Abstract

The purpose of this study was to develop an in vitro permeation model that will predict the fraction of drugs absorbed in humans. A rotating-diffusion cell with two aqueous compartments, separated by a lipid-impregnated artificial membrane, was used to determine the permeability of drugs under conditions of controlled hydrodynamics. The measured effective permeability coefficient was modified to include the paracellular transport derived from a previously reported colorectal adenocarcinoma epithelial cell line (Caco-2) permeability study and the effects of unstirred water layer anticipated in vivo. Permeability data were collected for 31 different marketed drugs with known absolute oral bioavailability and human hepatic clearance data.

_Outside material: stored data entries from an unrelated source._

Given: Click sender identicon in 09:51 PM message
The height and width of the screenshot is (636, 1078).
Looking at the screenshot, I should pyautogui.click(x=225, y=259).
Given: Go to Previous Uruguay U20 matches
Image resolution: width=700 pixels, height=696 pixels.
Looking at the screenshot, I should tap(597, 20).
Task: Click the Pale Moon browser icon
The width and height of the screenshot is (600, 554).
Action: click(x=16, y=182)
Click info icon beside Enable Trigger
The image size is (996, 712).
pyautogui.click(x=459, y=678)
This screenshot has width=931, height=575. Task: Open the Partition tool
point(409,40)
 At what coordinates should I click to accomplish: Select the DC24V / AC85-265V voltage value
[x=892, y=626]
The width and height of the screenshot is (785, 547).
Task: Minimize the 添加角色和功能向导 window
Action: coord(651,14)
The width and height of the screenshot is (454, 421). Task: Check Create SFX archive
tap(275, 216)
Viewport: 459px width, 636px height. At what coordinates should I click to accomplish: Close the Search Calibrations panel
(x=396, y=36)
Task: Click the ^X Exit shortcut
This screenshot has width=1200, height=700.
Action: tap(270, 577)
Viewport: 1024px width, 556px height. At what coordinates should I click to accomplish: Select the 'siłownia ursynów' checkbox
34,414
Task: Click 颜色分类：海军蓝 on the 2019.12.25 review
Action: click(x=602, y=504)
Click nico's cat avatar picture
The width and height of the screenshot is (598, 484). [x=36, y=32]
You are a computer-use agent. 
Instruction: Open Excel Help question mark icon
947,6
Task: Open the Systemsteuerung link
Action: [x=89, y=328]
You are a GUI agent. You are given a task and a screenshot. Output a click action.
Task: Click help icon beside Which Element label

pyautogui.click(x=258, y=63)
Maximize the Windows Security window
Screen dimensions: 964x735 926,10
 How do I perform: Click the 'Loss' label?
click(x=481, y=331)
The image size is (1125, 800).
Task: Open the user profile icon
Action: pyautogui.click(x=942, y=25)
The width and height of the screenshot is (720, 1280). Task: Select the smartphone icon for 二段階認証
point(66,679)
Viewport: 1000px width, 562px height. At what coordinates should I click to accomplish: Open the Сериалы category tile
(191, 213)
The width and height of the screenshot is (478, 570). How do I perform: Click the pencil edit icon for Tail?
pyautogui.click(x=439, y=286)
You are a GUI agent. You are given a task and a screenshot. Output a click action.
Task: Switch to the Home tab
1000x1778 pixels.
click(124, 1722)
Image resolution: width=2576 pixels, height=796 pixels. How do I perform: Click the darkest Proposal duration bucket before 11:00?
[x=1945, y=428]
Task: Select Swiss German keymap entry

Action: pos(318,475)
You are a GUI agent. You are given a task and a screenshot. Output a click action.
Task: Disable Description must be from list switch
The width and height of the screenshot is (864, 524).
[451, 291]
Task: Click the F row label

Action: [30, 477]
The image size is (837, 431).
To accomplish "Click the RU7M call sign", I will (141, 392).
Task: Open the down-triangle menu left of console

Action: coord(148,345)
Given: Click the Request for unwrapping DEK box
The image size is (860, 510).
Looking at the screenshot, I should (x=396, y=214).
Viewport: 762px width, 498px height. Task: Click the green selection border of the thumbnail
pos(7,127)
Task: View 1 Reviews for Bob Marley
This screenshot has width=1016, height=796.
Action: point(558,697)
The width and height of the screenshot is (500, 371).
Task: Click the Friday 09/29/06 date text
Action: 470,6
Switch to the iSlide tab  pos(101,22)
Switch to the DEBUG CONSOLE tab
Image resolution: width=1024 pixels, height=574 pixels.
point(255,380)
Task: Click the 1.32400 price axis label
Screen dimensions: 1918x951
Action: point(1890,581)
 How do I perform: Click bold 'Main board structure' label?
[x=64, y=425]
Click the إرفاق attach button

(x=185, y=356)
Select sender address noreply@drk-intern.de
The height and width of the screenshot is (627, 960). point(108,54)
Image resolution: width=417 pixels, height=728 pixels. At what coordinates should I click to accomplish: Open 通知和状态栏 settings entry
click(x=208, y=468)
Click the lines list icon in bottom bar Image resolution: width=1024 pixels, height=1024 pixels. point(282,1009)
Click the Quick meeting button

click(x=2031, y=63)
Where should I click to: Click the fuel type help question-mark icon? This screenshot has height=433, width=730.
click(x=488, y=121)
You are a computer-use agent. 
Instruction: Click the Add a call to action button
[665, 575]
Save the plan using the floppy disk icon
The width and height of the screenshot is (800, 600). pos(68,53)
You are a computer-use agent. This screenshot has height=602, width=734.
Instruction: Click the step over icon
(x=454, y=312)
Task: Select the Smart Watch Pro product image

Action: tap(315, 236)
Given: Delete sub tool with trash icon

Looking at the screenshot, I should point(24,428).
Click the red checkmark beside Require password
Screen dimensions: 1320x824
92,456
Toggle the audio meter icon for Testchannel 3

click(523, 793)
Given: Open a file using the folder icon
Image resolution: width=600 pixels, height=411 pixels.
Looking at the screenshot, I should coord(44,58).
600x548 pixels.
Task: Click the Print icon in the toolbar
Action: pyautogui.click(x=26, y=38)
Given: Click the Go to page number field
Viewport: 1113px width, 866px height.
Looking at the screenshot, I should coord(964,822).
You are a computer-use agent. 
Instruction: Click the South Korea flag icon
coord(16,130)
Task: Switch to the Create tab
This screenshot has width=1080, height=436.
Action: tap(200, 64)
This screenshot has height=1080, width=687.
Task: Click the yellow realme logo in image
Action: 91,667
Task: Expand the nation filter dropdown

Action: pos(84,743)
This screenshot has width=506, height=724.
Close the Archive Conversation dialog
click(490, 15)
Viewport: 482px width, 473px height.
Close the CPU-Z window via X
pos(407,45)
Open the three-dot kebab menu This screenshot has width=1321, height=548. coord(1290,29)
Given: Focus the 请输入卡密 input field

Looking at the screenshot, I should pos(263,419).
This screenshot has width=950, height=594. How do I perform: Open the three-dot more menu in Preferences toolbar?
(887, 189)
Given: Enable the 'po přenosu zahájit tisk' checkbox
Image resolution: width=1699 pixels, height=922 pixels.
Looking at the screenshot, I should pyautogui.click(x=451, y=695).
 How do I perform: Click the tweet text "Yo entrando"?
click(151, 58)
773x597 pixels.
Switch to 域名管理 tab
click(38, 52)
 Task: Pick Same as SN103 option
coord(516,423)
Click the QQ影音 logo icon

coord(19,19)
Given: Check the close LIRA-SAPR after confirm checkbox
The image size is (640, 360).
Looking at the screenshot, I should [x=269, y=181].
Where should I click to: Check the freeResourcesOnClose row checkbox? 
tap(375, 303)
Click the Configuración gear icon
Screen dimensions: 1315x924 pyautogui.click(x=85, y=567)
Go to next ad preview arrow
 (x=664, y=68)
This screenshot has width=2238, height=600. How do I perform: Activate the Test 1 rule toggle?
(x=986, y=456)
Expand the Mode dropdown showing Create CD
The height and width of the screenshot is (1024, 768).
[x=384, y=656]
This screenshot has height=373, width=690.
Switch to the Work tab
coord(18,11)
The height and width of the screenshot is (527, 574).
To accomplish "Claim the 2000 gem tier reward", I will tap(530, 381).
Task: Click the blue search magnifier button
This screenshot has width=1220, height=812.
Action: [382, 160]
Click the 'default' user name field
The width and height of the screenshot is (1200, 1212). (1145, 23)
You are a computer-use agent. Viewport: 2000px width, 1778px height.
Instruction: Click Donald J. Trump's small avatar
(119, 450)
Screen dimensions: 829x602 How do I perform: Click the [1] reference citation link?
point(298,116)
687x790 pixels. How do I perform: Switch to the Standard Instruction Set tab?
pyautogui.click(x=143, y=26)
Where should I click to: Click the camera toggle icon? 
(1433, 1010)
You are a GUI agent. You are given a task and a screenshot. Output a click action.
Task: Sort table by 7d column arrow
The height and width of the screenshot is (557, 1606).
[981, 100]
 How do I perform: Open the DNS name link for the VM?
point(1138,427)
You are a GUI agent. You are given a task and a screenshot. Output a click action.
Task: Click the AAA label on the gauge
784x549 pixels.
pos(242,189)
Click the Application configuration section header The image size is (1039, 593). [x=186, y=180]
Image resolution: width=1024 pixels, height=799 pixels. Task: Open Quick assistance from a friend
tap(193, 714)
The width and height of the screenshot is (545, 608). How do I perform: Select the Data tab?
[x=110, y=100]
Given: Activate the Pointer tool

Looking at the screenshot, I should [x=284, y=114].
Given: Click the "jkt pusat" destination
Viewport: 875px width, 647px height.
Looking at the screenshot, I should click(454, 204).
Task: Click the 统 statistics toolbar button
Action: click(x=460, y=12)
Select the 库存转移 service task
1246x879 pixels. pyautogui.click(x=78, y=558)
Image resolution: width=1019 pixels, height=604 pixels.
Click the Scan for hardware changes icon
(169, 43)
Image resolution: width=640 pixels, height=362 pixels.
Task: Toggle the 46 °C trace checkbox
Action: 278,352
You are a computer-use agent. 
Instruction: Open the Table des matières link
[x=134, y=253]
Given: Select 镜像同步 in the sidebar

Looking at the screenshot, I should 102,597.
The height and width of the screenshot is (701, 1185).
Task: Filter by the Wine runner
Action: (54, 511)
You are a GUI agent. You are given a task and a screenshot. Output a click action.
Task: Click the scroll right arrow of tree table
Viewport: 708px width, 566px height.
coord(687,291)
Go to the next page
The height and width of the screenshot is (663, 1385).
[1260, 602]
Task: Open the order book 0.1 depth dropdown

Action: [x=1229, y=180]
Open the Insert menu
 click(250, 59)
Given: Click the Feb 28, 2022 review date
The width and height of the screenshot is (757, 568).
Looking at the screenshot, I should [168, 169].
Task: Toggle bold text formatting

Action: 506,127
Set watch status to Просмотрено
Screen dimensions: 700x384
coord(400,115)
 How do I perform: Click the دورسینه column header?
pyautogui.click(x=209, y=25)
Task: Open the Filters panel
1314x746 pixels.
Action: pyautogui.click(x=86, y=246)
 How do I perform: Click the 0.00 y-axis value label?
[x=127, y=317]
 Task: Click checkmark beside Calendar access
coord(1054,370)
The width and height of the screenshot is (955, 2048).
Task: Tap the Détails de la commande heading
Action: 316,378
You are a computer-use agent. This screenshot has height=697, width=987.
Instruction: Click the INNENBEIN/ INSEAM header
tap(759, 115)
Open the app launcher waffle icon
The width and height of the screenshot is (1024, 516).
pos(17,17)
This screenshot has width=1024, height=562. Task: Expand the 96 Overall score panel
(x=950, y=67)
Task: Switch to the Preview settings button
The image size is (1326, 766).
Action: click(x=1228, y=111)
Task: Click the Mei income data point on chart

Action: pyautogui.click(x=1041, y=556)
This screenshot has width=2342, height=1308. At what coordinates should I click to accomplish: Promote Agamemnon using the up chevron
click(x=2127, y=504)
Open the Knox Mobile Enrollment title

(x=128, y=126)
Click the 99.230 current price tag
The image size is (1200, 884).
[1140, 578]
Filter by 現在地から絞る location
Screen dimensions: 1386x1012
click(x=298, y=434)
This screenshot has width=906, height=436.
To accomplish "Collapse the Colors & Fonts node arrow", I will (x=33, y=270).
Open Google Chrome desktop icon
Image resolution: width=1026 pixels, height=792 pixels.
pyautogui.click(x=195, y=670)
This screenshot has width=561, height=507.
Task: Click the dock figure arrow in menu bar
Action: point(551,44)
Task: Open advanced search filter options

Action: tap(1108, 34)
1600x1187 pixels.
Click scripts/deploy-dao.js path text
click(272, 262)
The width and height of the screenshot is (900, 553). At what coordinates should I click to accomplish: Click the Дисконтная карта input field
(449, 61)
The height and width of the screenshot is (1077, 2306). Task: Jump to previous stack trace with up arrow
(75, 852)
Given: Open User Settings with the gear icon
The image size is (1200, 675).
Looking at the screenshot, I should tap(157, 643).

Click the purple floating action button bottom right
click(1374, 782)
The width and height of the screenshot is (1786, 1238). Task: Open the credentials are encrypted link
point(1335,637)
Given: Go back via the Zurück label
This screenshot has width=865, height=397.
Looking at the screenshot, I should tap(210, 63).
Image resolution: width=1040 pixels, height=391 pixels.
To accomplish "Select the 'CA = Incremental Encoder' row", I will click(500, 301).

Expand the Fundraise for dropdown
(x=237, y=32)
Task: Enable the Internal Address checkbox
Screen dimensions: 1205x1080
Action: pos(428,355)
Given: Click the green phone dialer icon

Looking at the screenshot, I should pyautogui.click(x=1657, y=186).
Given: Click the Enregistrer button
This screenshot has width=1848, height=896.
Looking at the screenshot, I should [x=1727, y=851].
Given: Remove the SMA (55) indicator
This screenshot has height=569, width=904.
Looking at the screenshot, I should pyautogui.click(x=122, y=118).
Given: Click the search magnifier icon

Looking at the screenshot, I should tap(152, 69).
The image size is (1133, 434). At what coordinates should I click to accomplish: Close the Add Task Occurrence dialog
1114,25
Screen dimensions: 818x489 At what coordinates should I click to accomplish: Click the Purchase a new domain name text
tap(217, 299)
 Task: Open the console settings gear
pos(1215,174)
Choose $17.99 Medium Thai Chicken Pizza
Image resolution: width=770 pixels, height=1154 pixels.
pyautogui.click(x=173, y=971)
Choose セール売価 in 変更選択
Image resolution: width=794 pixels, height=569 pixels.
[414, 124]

Literature bioavailability values were corrected for the first pass hepatic clearance thus obtaining the fraction absorbed from intestinal lumen (fraction absorbed), F a, while assuming that the fraction escaping intestinal extraction, F g, was approximately ∼1. Permeability obtained under conditions of controlled hydrodynamics was compared with the permeability measured under unstirred conditions. It is shown that the optimized effective permeability correlates with the fraction absorbed. In contrast, permeability data obtained under unstirred conditions does not show a good correlation. The in vitro permeation model developed in this study predicts the fraction absorbed of the selected drugs in humans within experimental uncertainty. It has been demonstrated that the correlation with the fraction absorbed is greatly improved using the permeability data obtained under controlled hydrodynamics with paracellular transport included in the model.